(Stored data)

·····

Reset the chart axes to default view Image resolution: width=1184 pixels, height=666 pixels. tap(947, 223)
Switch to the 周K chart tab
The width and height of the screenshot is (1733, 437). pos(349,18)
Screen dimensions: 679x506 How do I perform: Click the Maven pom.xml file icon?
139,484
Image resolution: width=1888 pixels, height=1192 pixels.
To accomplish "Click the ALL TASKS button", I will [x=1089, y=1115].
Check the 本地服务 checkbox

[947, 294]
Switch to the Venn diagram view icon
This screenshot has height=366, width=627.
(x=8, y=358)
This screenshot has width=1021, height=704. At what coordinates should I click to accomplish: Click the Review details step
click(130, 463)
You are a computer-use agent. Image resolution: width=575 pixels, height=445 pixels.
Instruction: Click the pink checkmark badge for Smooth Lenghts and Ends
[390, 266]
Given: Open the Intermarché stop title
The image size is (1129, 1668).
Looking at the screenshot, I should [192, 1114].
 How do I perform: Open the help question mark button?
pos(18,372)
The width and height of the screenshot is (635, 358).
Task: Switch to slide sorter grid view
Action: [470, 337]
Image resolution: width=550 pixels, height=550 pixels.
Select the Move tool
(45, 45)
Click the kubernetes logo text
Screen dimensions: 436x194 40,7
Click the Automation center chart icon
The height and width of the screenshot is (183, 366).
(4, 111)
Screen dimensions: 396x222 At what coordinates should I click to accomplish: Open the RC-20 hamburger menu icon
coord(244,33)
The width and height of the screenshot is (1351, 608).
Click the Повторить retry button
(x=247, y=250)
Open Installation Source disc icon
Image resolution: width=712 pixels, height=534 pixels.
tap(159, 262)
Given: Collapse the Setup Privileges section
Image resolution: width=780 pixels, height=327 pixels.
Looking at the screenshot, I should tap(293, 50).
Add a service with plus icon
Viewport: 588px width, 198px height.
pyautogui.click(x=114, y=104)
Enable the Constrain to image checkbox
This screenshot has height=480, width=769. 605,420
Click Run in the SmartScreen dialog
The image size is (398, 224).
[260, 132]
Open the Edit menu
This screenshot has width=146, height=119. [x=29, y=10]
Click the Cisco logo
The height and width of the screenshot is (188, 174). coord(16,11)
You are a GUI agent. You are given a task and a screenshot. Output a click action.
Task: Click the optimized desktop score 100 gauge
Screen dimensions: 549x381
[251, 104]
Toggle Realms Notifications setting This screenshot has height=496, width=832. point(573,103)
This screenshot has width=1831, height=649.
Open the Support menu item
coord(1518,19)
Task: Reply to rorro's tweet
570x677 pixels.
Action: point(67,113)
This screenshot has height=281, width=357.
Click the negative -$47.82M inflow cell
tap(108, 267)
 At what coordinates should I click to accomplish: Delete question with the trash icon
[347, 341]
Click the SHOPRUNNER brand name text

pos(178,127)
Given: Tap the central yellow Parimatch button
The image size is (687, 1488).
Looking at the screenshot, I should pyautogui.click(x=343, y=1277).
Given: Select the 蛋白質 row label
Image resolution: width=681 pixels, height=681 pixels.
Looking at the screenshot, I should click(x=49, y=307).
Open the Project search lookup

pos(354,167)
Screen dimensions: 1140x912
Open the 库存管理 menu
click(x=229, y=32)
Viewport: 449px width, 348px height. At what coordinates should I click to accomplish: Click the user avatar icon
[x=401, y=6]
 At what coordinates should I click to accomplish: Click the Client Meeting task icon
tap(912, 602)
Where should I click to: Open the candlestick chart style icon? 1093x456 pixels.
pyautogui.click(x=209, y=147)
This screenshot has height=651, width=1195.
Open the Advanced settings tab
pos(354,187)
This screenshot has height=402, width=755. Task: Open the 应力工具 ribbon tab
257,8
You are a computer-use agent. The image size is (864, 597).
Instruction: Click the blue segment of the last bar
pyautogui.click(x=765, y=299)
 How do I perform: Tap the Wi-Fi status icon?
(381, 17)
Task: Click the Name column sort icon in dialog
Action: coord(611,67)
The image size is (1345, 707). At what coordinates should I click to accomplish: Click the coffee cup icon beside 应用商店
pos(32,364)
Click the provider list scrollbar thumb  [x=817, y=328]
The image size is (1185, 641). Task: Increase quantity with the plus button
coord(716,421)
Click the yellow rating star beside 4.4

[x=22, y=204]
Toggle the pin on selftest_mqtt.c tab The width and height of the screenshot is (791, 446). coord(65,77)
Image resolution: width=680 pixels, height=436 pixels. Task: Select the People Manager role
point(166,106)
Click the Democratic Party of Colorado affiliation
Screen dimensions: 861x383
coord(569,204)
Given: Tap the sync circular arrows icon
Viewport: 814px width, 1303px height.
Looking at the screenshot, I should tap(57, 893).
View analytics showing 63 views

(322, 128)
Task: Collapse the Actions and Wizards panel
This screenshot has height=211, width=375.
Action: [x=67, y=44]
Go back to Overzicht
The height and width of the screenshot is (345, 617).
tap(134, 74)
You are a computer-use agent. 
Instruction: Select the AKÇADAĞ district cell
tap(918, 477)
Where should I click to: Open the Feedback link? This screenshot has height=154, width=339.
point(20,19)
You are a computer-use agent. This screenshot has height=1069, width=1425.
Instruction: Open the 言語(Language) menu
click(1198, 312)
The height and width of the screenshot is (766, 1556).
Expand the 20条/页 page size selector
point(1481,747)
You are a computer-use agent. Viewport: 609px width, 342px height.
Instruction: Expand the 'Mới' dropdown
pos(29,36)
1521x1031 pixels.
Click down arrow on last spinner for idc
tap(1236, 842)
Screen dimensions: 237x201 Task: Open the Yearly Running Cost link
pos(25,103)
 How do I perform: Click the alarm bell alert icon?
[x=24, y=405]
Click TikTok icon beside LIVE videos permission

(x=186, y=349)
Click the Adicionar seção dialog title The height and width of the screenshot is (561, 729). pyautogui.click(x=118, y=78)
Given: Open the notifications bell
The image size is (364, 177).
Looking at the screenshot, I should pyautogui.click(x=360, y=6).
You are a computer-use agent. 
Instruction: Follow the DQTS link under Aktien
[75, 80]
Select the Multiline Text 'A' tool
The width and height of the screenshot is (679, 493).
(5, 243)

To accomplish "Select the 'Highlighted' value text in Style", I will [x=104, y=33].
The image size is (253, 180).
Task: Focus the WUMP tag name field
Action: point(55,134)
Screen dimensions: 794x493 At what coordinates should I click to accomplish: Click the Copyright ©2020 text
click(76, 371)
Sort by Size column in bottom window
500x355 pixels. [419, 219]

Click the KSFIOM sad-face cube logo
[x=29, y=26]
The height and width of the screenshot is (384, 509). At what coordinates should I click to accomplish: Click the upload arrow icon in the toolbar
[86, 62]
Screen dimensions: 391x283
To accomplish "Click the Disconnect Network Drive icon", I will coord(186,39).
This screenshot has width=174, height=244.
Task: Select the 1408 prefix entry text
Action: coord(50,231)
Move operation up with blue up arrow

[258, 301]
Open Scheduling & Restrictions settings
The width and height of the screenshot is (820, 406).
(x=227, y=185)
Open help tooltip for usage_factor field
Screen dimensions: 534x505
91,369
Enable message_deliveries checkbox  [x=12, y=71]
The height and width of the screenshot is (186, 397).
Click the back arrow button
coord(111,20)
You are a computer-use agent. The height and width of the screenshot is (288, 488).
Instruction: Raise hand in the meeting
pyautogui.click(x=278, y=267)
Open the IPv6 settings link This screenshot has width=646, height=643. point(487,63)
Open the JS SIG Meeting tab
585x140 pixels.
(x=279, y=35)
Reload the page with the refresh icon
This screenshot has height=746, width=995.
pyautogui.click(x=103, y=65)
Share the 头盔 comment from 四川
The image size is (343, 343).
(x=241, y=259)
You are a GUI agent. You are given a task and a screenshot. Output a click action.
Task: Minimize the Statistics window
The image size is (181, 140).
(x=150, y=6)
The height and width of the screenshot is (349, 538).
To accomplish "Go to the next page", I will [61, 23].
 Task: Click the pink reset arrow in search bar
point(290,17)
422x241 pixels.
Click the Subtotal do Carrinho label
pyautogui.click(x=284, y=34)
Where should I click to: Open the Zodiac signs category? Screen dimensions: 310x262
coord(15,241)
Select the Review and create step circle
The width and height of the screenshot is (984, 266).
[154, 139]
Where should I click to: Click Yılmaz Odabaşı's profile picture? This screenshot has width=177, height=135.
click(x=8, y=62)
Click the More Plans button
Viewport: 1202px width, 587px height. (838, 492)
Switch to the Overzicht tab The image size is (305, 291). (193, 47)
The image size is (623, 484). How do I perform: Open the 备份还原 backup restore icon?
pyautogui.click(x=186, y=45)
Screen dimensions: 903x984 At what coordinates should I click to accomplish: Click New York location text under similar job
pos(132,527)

·····

**PROBLEM REQUIREMENTS**
How many lines of the entries contain "title"? Answer with a number alone.

**YOUR SOLUTION**
2